Tuesday 21 October 2008

Staging Tables and Statistics in Oracle

As we should all know, Oracle 10g only has a cost based optimiser for executing SQL statements, and all of its decisions are based on the statistics it has about the tables in the database. Generally this works well, and there is also a default job that runs each day to keep these statistics up to date. Where there can be a problem though is with tables that are used to stage intermediate results during a series of processing steps.

Such tables often start off empty, are loaded with data produced by the first steps in processing, and then read and processed by the subsequent steps. Eventually the data will be deleted from the staging table as its processing is finished. Because the statistics on these tables indicate that they are empty or near empty, Oracle will simply scan them rather than use any index. When the data set being processed is small, this mistake can go unnoticed, with little effect on the overall performance and elapsed time. However, as the data set being processed gets larger and larger so the effects of the wrong execution plan become larger too, and the elapsed time grows and grows.

The solution of course is to update the statistics on such a staging table after the data has been loaded into it, so that Oracle can make the right decisions. There are a number of ways to do this, which I'll get onto, and you can also find out elsewhere on the web easily enough.

The other thing to be aware of in this situation is temporary tables - global temporary tables as Oracle calls them - where the data in the temporary table is session private and is deleted when the session disconnects. These temporary tables are also often used to stage data that is being processing in a series of steps, and have certain potential advantages - data is private to each session, and the data is automatically deleted when the session disconnects.

However, there are issues with collecting statistics on such temporary tables, which you must be aware of. The net result is that it is basically impossible to collect statistics on such temporary tables. You have to use another mechanism to set the statistics on a temporary table.

For normal data tables you can use the GATHER_TABLE_STATS procedure in the DBMS_STATS package to gather up to date statistics on the table after the data has been loaded into it. By leaving other options to their default values, Oracle should also update the statistics on the indexes too.

If you want to avoid the elapsed time associated with the full GATHER_TABLE_STATS you can instead run DELETE_TABLE_STATS. In such situtations when the Oracle optimiser has no statistics on a table it samples the table itself to make some estimates for those statistics. This is termed dynamic sampling. In principle this ensures that the optimiser has some statistics on the table that reflect its size and data distribution. Again this will not work as intended for a temporary table.

And finally you can use SET_TABLE_STATS to explicitly set statistics such as the row count of the table. This avoids the gathering of statistics associated with either full statistics or dynamic sampling, and works for temporary tables too.

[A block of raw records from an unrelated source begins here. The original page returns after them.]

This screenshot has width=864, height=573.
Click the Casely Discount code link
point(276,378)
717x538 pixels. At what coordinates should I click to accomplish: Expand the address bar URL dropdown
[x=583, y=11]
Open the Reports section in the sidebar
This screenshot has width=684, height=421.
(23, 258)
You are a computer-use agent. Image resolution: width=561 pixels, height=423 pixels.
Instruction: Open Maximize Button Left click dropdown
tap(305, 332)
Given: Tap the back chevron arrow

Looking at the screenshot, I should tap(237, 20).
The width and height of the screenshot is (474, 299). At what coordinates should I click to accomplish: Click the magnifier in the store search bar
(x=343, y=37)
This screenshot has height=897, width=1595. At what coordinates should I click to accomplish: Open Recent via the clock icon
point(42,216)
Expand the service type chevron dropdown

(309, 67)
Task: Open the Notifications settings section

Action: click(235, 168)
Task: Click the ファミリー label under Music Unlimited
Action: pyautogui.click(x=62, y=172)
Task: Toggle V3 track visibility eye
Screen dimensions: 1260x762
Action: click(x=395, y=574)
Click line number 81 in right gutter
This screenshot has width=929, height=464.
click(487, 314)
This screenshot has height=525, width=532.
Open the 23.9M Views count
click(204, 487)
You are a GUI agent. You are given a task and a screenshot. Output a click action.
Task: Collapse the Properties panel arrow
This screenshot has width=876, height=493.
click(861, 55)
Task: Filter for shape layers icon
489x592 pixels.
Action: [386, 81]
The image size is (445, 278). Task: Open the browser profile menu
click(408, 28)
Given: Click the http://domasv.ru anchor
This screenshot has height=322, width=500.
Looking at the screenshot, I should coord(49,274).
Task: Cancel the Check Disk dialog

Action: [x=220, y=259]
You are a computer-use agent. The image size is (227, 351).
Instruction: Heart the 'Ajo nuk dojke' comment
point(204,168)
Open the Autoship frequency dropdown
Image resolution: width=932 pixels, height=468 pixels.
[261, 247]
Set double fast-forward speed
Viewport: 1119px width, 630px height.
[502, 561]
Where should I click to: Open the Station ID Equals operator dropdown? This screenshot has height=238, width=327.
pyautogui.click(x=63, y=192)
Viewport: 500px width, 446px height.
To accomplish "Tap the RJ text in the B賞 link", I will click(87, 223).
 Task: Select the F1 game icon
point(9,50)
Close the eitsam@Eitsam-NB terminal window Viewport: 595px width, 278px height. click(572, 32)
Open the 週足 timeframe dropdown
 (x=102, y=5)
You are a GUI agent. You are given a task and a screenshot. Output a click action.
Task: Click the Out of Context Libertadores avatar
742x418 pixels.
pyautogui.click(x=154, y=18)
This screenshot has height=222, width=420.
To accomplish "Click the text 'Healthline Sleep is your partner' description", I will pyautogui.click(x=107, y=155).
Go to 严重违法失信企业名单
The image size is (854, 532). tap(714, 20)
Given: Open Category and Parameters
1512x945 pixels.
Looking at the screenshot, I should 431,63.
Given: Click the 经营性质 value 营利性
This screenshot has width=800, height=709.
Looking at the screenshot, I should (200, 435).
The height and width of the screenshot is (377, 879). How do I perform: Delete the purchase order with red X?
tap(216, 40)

Although this may not seem earth shattering, having correct and valid statistics is critical to the way Oracle 10g works. And poor performance and wrong behaviour from Oracle when executing queries can often be due to poor or incorrect statistics. Often developers can forget about this, assuming that the overnight job will keep the statistics up to date - a database administrator's responsibility. But these temporary staging tables are something that change so frequently that they can never have up to date or correct statistics on them, no matter what the database administrators do. Which in turn means that they must be dealt with explicitly within the application code, to somehow set the statistics to suitable values using one of the mechanisms just described. Only then will Oracle access the data in these tables in an optimal way.